The problem
Write out, from the entries below, exactly the lines that run between the lines holding "Given: Go to IAM breadcrumb link" and "Click the akaistired comment timestamp", inclusive, and stop there.

Information given
>>>

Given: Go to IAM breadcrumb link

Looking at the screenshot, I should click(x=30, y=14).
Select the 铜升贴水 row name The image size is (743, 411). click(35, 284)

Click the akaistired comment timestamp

<<<
>>>

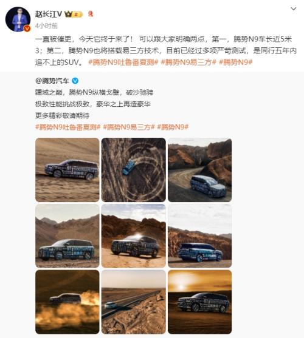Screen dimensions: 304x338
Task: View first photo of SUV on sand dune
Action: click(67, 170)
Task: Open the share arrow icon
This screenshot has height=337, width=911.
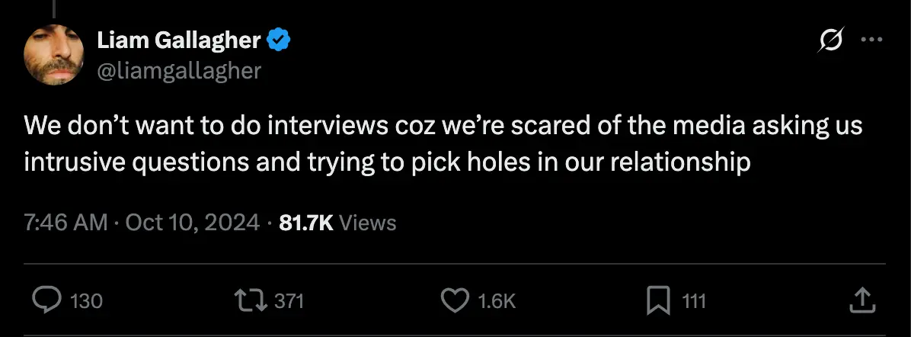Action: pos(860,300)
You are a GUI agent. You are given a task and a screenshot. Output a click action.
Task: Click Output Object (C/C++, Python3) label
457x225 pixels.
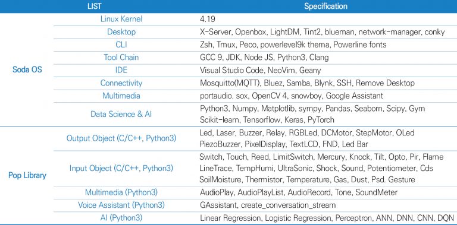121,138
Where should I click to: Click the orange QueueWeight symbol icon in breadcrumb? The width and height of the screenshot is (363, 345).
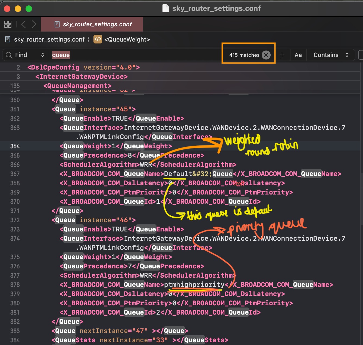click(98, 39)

<<<

Result of this task
Given: Go to IAM breadcrumb link

Looking at the screenshot, I should click(x=30, y=14).
Select the 铜升贴水 row name The image size is (743, 411). click(35, 284)

Click the akaistired comment timestamp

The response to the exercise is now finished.